**EXERCISE**
Pull out every line below holding the word "icon".

**Stored dataset items**
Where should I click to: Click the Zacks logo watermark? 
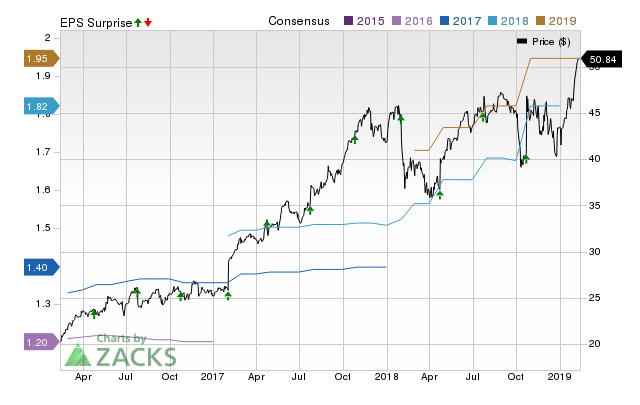tap(121, 354)
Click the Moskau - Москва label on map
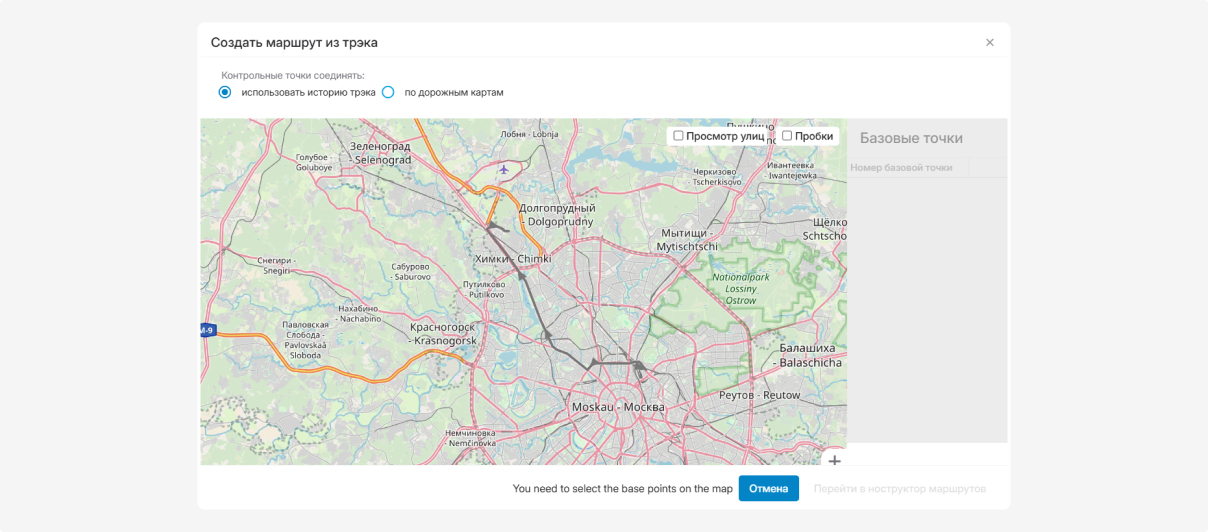Screen dimensions: 1208x532 pyautogui.click(x=617, y=407)
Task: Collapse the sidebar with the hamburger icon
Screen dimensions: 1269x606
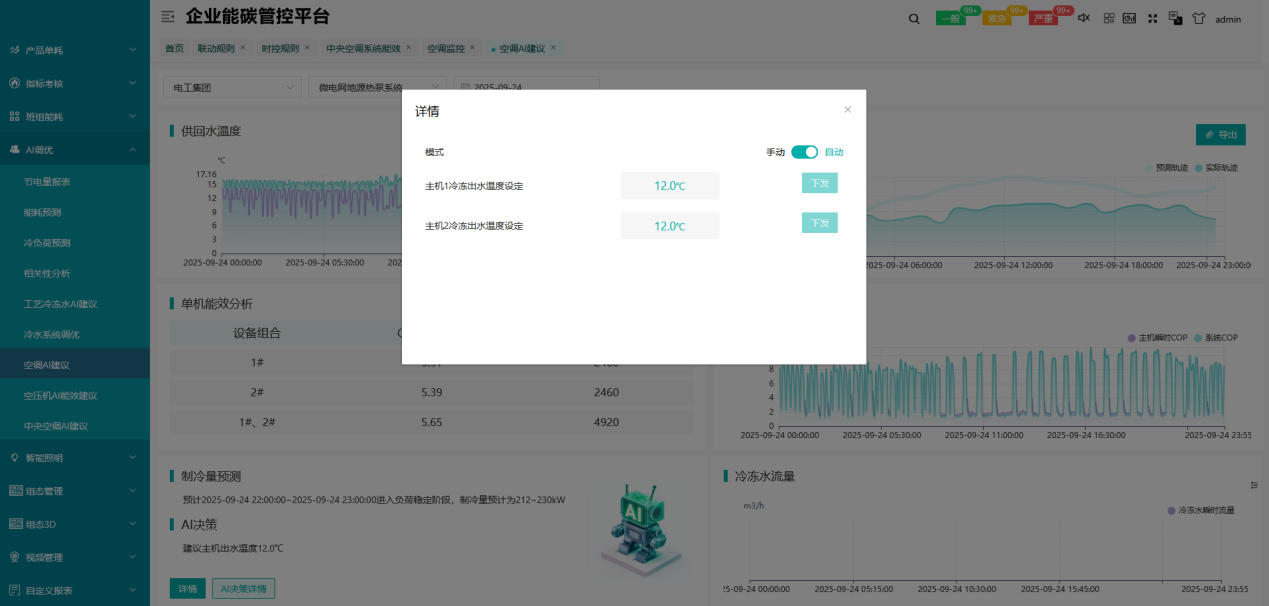Action: tap(167, 17)
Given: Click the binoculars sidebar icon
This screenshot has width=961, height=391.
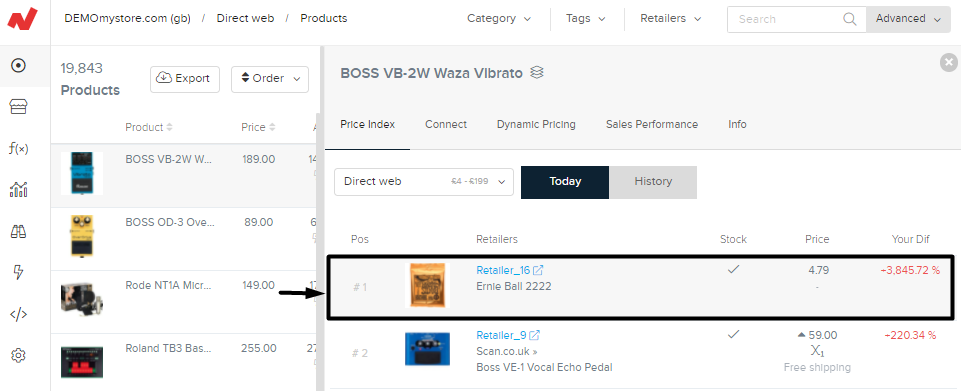Looking at the screenshot, I should [18, 232].
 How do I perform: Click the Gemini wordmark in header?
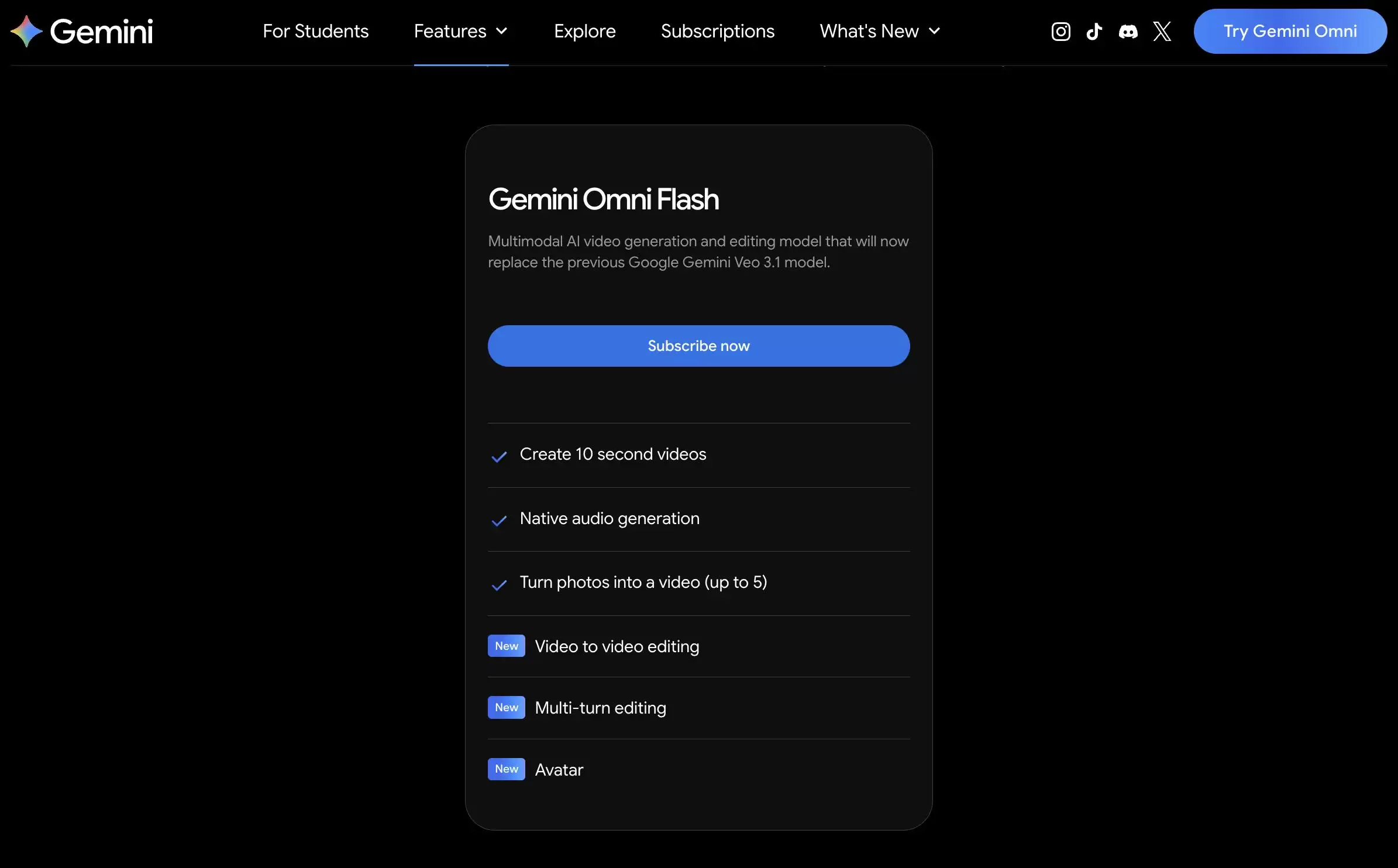click(101, 31)
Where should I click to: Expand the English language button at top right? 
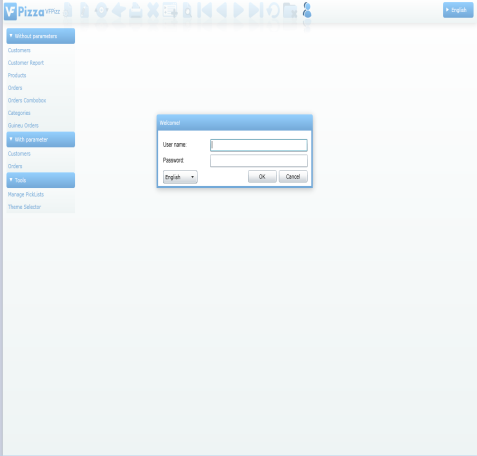coord(458,10)
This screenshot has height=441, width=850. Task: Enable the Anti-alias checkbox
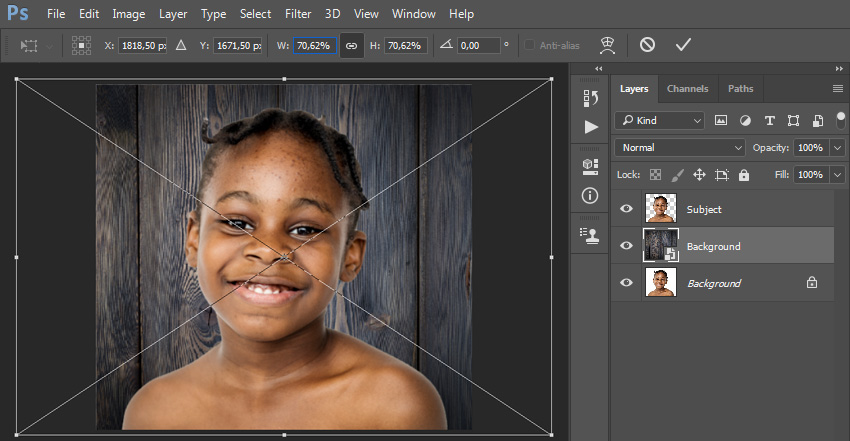(530, 46)
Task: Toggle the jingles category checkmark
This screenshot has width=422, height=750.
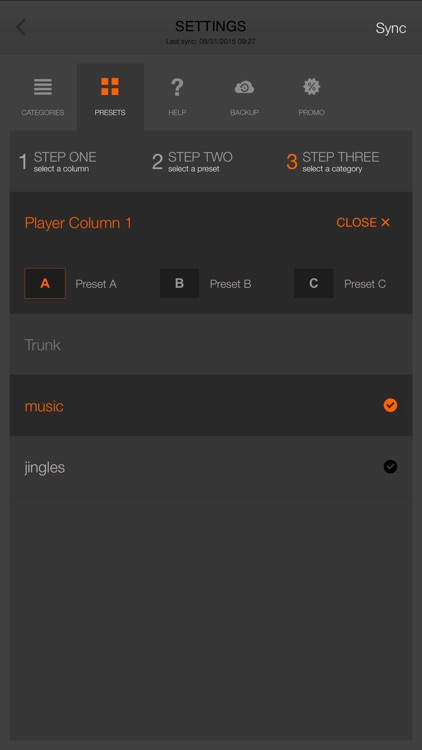Action: 390,466
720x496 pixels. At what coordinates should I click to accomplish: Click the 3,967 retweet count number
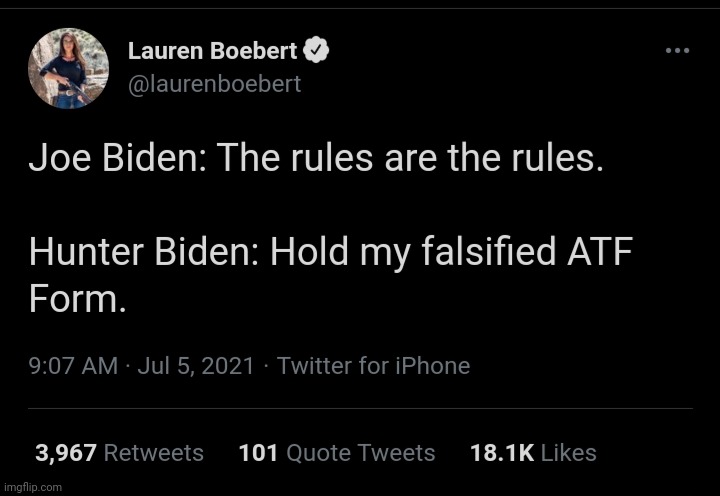(x=66, y=453)
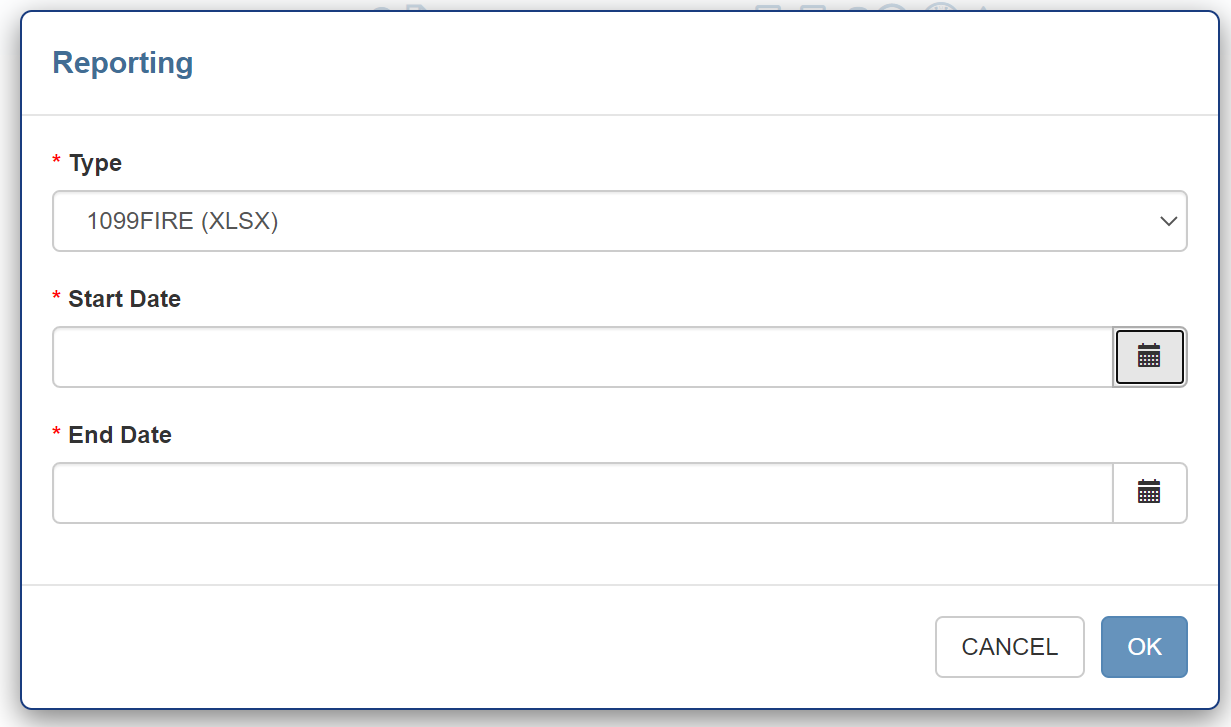Click the Type field label

click(x=95, y=163)
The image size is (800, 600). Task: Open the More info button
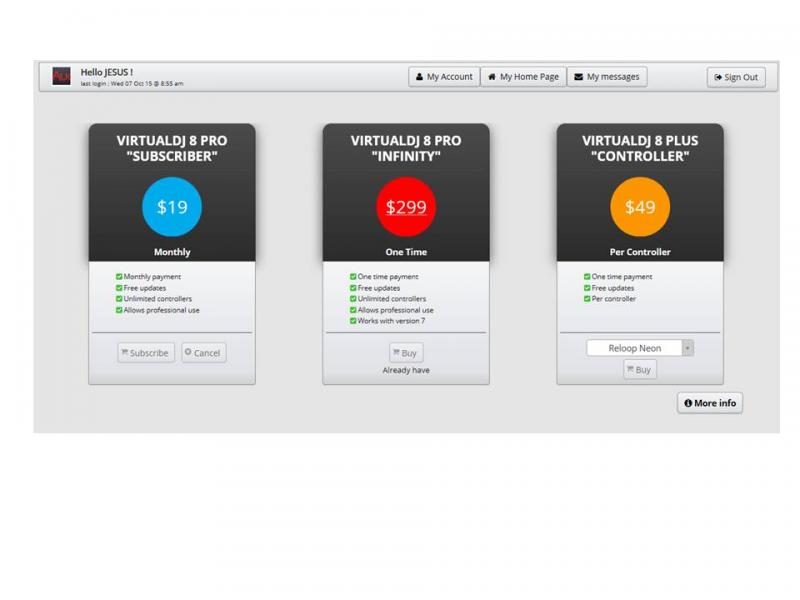[x=710, y=403]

**RESULT OF THIS TASK**
Task: Collapse the sidebar with the hamburger icon
Given: Click the binoculars sidebar icon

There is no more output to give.